--- The data ---
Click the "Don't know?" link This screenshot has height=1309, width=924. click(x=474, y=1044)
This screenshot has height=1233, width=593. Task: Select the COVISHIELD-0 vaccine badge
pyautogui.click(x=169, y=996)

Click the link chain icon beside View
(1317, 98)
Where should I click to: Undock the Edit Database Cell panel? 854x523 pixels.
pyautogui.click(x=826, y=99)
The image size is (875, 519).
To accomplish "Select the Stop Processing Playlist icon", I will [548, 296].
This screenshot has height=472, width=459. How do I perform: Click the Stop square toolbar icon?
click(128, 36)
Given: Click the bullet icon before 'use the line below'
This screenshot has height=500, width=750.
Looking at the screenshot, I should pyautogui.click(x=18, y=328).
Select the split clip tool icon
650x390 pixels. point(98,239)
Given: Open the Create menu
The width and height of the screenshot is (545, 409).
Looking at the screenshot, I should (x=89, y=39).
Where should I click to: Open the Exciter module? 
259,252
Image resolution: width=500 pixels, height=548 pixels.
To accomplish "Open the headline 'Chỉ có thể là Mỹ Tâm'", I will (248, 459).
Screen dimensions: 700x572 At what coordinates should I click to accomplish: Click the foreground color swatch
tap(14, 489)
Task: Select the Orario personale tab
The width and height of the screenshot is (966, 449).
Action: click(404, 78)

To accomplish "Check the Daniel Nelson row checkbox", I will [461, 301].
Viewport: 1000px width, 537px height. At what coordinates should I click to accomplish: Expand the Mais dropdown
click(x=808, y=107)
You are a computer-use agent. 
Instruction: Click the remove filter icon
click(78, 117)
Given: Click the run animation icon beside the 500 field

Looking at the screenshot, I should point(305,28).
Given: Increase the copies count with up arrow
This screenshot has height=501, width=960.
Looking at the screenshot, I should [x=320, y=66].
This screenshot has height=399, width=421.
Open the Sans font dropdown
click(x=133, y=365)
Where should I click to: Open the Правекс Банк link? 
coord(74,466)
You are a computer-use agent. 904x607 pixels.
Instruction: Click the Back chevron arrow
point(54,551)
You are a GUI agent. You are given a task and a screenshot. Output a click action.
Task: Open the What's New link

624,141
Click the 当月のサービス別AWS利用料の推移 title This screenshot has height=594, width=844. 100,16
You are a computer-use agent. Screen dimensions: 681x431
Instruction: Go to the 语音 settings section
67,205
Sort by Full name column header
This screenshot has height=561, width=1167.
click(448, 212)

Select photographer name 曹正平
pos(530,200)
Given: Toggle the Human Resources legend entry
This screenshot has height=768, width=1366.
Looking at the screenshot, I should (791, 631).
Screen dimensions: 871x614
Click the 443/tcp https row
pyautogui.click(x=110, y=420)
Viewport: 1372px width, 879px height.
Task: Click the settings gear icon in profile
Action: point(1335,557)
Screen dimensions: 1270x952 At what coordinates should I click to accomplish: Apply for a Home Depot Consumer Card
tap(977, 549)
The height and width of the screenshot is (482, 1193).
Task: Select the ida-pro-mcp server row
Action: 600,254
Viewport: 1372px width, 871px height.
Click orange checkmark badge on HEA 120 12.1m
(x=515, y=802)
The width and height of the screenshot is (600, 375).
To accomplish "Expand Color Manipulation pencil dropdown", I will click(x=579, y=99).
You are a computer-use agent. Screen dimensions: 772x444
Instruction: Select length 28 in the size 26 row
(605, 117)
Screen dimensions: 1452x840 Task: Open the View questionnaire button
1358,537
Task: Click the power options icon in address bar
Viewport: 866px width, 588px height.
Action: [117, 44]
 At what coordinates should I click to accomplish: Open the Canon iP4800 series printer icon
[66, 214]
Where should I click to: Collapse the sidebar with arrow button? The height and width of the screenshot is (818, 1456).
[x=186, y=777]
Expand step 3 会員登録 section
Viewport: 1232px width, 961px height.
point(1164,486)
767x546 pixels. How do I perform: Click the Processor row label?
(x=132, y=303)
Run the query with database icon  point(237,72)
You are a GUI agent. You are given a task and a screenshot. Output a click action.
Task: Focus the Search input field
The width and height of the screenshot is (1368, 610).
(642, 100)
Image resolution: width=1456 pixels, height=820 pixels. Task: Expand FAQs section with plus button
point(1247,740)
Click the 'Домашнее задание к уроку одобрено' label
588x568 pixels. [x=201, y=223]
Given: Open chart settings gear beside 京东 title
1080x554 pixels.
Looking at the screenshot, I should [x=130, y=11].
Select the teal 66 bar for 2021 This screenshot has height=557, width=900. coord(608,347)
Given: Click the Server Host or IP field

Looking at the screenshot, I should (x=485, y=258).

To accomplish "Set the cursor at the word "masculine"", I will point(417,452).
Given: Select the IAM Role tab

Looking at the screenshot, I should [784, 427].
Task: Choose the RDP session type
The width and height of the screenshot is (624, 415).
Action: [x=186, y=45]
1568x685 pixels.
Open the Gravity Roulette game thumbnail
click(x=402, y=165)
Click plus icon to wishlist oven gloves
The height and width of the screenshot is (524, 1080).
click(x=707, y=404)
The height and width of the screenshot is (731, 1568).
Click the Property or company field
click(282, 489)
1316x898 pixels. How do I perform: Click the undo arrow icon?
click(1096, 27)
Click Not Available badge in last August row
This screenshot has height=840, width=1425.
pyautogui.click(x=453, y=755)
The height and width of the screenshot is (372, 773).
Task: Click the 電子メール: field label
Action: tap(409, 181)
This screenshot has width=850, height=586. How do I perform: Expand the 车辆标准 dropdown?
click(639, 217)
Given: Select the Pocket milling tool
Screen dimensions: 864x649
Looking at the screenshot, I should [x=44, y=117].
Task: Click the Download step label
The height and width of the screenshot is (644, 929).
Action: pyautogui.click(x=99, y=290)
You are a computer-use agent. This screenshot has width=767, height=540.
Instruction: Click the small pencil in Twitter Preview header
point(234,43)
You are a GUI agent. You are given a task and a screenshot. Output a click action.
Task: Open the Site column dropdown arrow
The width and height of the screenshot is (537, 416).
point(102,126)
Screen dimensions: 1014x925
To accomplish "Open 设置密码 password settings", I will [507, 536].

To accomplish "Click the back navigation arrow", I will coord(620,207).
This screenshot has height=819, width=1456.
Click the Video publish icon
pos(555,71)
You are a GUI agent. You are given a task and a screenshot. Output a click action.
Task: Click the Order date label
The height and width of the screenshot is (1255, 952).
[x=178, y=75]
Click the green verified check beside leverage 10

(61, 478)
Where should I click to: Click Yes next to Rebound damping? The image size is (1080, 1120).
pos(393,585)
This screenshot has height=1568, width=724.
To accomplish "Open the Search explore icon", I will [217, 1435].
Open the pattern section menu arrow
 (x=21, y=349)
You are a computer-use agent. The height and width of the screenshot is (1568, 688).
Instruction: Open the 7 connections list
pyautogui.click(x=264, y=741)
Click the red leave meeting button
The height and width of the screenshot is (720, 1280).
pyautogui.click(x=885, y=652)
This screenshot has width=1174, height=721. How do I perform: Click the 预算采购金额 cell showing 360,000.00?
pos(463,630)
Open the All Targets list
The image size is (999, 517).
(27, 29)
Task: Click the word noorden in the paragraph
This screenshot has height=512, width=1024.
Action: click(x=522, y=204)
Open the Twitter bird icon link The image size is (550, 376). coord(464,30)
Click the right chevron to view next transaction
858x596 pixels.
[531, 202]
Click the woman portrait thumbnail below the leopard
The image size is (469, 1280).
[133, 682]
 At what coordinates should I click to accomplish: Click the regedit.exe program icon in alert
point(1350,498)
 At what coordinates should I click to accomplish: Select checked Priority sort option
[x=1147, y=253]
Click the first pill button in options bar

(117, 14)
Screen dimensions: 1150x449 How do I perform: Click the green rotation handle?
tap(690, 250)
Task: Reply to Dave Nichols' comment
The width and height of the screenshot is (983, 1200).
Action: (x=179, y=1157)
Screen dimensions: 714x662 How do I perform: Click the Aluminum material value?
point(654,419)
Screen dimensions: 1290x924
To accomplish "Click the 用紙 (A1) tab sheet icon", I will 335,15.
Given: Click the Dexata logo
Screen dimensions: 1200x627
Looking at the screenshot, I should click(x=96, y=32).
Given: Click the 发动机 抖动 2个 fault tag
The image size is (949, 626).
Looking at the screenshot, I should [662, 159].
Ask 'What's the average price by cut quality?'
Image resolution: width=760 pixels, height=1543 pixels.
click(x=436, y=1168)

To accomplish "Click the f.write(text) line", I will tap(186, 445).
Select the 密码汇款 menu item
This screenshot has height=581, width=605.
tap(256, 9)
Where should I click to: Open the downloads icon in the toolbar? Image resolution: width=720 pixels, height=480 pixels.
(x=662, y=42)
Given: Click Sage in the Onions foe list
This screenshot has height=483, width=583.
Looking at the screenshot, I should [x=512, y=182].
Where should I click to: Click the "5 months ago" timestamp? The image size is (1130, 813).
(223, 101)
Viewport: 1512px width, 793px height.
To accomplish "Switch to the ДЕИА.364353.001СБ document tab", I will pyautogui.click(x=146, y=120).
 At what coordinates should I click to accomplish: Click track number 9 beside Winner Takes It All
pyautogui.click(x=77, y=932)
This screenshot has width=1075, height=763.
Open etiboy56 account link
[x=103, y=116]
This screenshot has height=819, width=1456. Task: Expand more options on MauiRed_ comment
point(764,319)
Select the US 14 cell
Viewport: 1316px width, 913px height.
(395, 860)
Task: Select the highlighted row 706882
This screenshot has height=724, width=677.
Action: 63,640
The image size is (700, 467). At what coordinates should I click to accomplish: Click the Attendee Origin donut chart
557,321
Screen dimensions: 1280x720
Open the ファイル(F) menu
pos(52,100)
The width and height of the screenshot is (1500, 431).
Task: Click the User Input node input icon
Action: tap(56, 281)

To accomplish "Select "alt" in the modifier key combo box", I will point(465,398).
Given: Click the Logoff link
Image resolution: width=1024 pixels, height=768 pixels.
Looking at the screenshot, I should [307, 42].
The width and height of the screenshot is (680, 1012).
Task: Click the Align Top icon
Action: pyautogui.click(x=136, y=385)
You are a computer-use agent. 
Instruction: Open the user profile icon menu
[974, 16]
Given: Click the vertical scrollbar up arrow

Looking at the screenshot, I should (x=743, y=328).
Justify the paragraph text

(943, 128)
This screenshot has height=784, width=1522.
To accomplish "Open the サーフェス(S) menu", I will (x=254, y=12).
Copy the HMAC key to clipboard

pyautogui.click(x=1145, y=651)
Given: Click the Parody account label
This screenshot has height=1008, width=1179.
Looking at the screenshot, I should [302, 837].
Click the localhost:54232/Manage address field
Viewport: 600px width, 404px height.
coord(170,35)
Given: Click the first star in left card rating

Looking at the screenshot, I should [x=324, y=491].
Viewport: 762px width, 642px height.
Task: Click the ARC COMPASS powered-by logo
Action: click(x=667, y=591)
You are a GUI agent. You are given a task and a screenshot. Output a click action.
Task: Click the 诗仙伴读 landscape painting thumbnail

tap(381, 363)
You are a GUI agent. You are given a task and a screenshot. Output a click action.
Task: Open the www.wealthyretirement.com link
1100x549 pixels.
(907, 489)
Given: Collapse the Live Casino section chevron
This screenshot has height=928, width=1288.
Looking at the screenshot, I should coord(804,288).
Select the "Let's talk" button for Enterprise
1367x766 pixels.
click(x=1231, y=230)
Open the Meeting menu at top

--- What the task requires ---
Find the word "title" in the entries, then copy out every line that has it.

--- Written response ---
Click the 当月のサービス別AWS利用料の推移 title This screenshot has height=594, width=844. 100,16
Given: Open chart settings gear beside 京东 title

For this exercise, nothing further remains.